If I can chime in with another benefit - bug hunting tends to push you into 
exploring components you take for granted. You have no idea how useful that can 
be, not only in using the component, but identifying improvements and fixes not 
currently raised as issues. Let's not forget the "hunting" part of the exercise 
:). As Matthew said, you'll get a lot of insight into QA and will certainly 
learn to appreciate the work of people fixing bugs more regularly.

 Pádraic Brady

http://blog.astrumfutura.com
http://www.survivethedeepend.com
OpenID Europe Foundation Irish Representative





________________________________
From: Matthew Weier O'Phinney <matt...@zend.com>
To: fw-general@lists.zend.com
Sent: Friday, September 18, 2009 4:15:51 PM
Subject: [fw-general] Bug Hunt Days!

Greetings, all!

Four years ago today, I boarded a plane to San Jose, CA, to start work
at my new employer, Zend Technologies, Ltd., as a PHP Developer on the
newly formed eBiz team. Since I first started at Zend, I've been
contributing to Zend Framework, with gradually more areas of
responsibility and community involvement. My first contributions were
Zend_XmlRpc_Server and Zend_Server_Reflection, and code
audits/refactoring of Zend_Json and Zend_Mail. I monitored the mailing
lists and answered questions where I could, but my first really big
involvement in the project occurred in the fall of 2006, when Andi asked
me to spearhead a rewrite of the MVC layer, a project I did in parallel
with my official work duties maintaining and expanding the zend.com CMS
system. It was a task I could never have accomplished without the
excellent collaboration of many, many contributors and users.
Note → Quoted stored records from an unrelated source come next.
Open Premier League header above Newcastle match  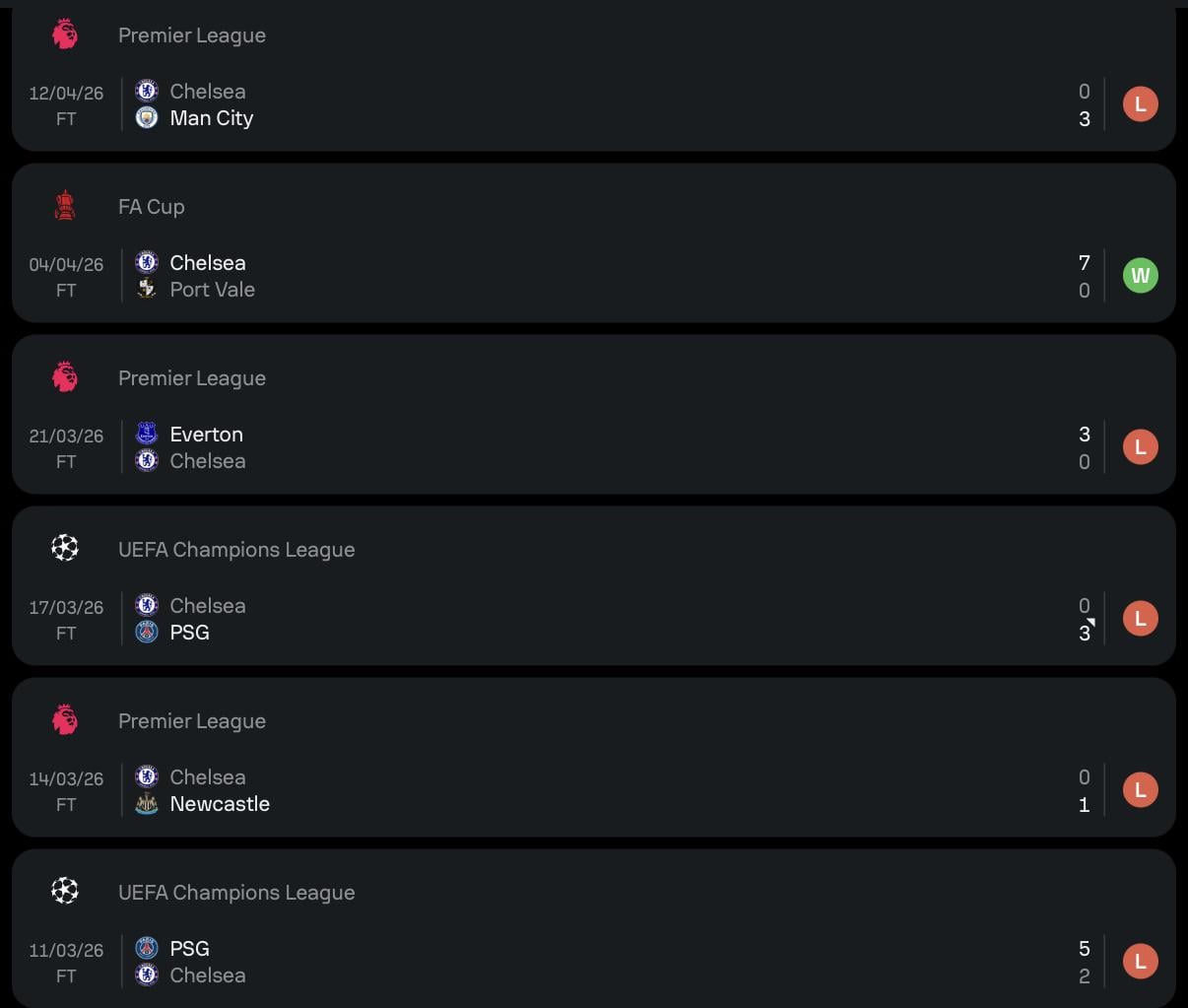click(192, 721)
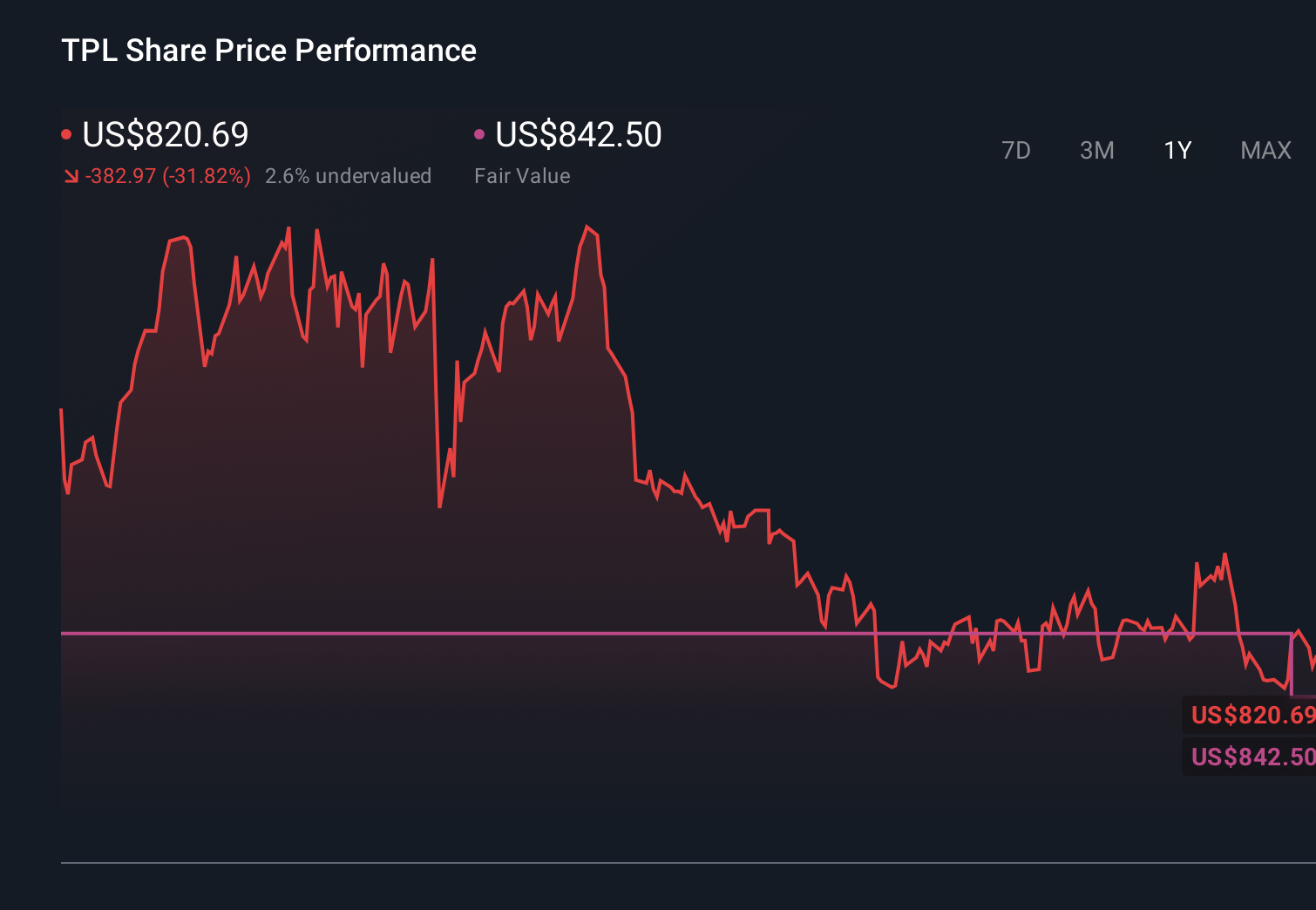This screenshot has width=1316, height=910.
Task: Switch to the 7D time range
Action: pos(1017,150)
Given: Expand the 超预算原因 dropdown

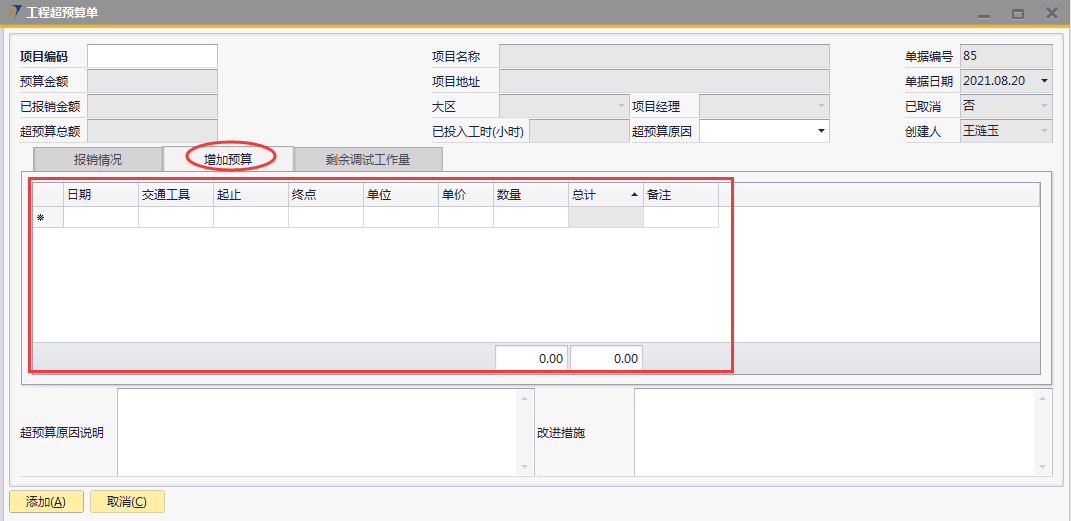Looking at the screenshot, I should pos(821,131).
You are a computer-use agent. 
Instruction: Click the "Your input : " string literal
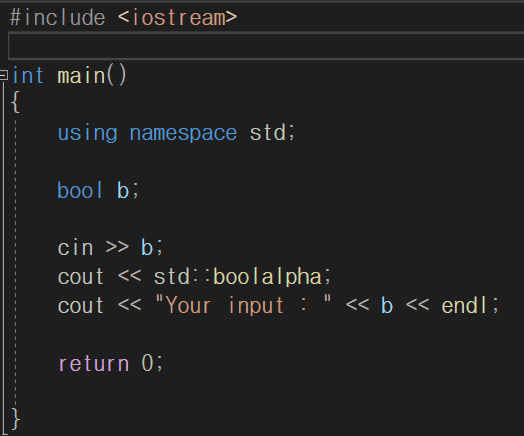(243, 305)
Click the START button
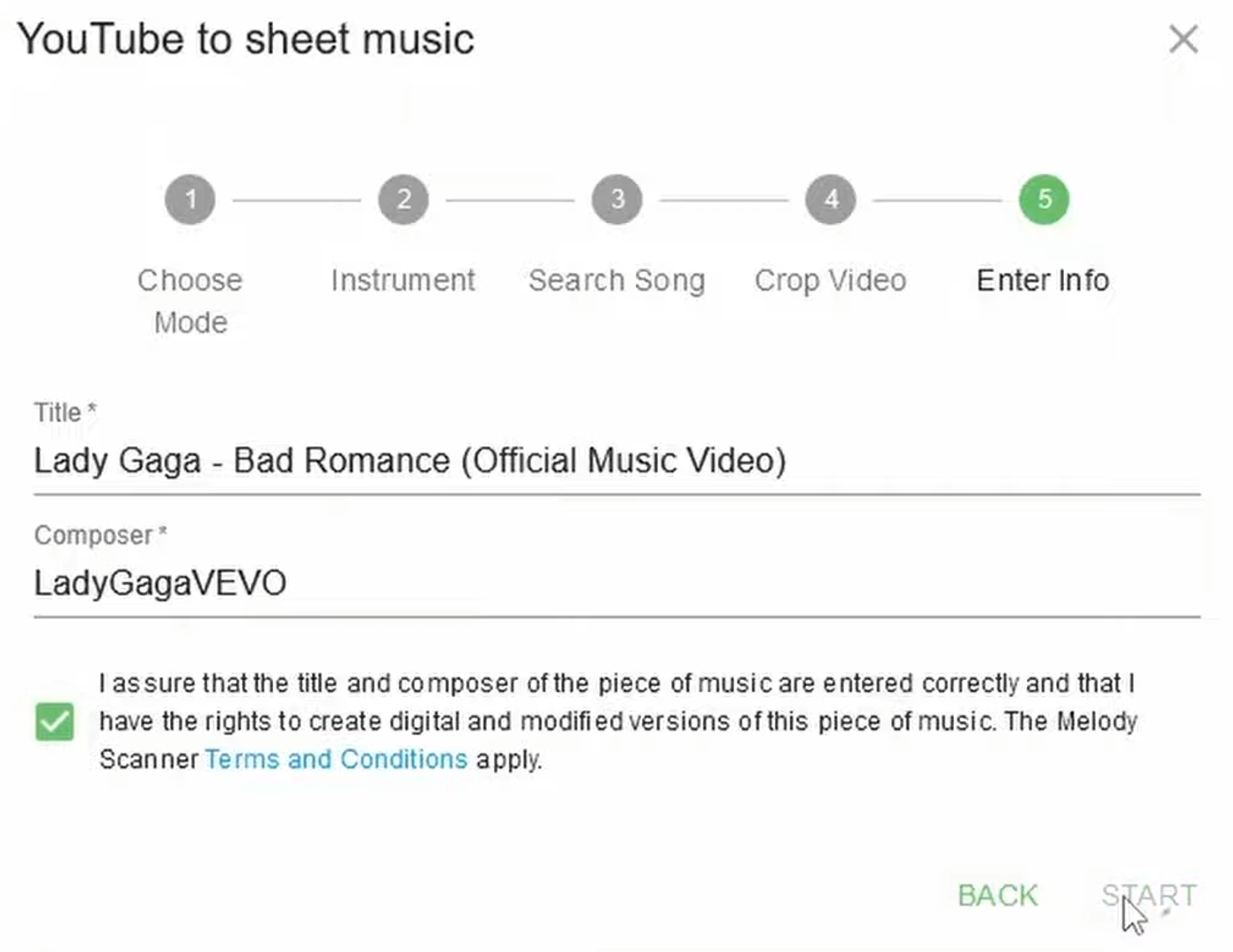1233x952 pixels. 1148,896
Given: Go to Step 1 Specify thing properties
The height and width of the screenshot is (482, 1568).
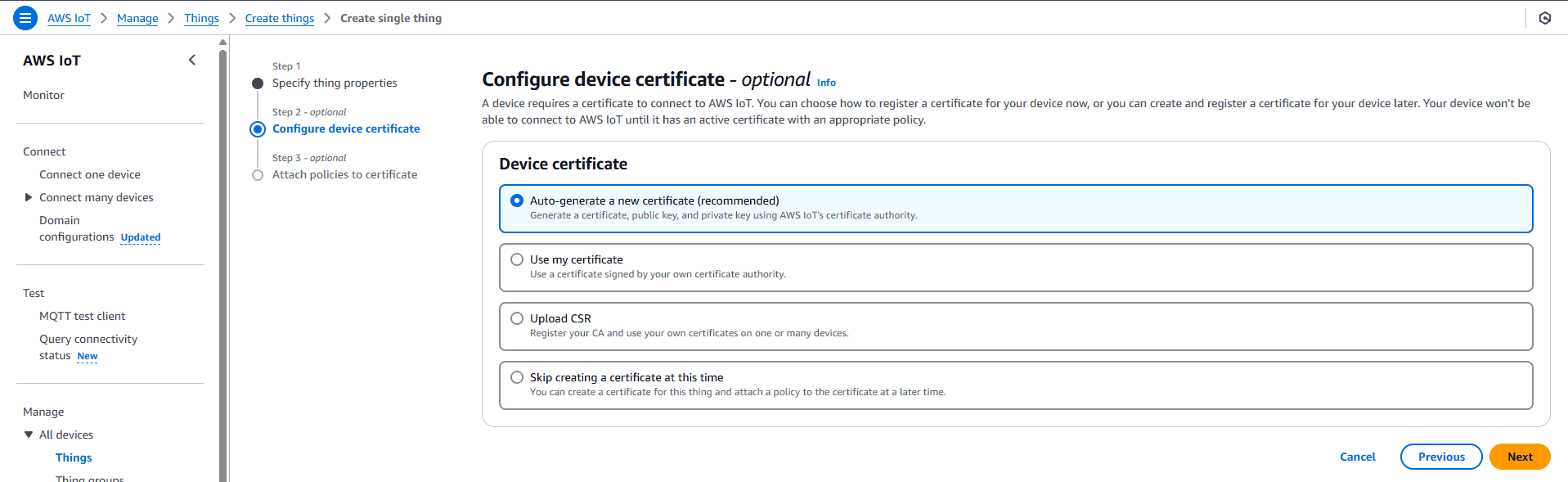Looking at the screenshot, I should click(335, 83).
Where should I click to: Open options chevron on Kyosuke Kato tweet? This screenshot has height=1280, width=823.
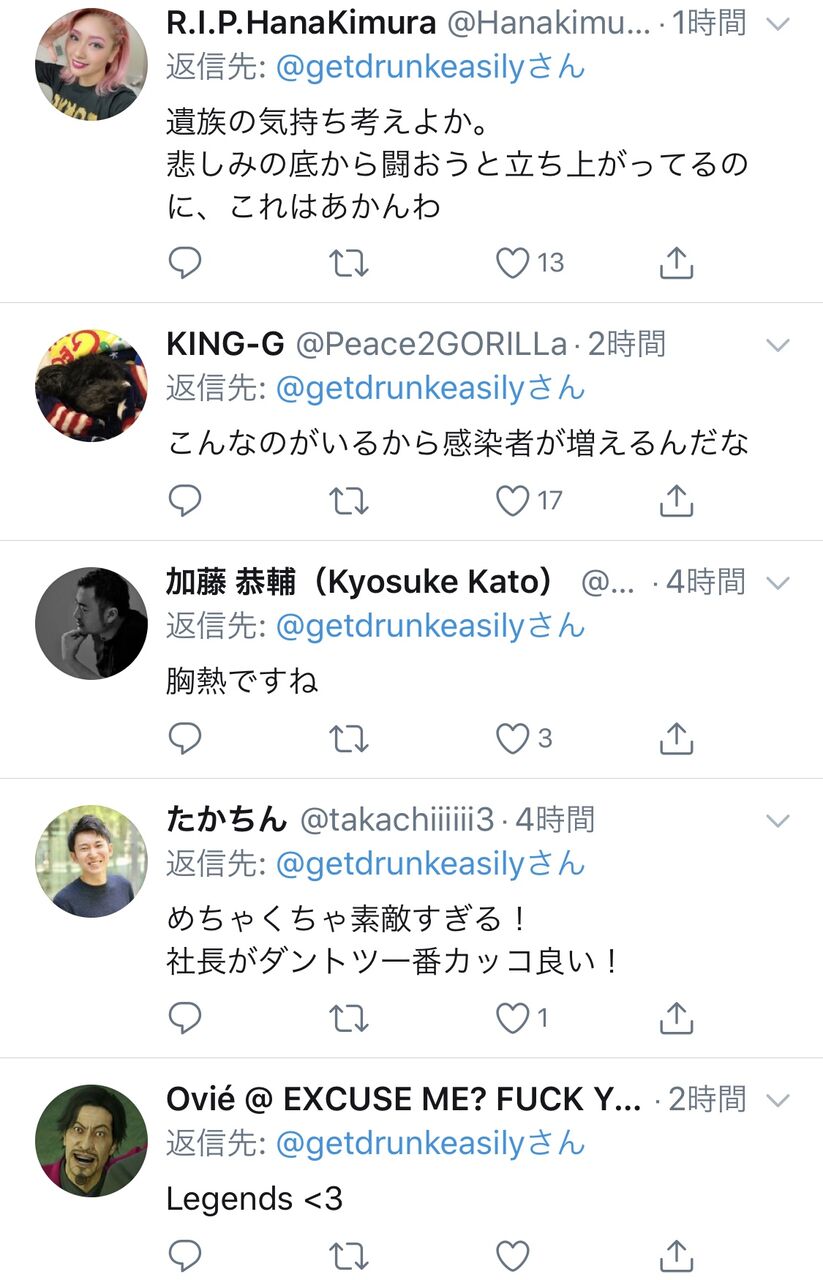778,582
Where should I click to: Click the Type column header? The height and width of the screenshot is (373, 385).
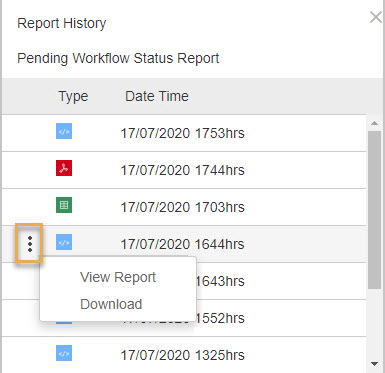coord(73,96)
Yesterday, we took a step to regain some of that spirit by beginning the
first monthly bug hunt days. All told, contributors closed 53(!) issues
-- and the momentum continued well after I logged off for the day! 

If you were unable to join us yesterday, I encourage you to hop onto the
#zftalk.dev IRC channel on Freenode and join the group of lively
contributors there today. If you can't make it today -- join us next
month on the third Thursday and Friday (the 15th and 16th) when we'll do
it all over again!

I've heard a number of people asking if we could hold at least one bug
hunt day on the weekend or in the evening. We may explore this
possibility in the coming months (I have some reservations; since my
team are all FTE, I don't want to make work requirements in their
off-hours!). However, one of the reasons often cited is that interested
developers can't get time from their employers to join, and to this, I
offer the following arguments to offer your boss(es):

* Helping squash bugs in ZF will help your *work* projects, by ensuring
   quality code upstream. Ultimately, this will likely save your company
   money.

* How much money does Zend Framework save your company? By using a
   framework, your developers are not needing to create their own
   low-level components to handle mundane tasks such as routing,
   validation and filtering, web service requests, etc. Allocating
   resources to help maintain ZF is a way to "pay" for the convenience
   ZF offers you.

* How much value does ZF add to your offerings? For instance, what
   features on your sites or client sites do you offer simply because ZF
   has a component for it? (e.g., Twitter live-stream, GData-app
   integration, localization, etc.) Again, consider allocating resources
   to help maintain ZF as a way of saying "thank you" to the many
   contributors who have made these features possible.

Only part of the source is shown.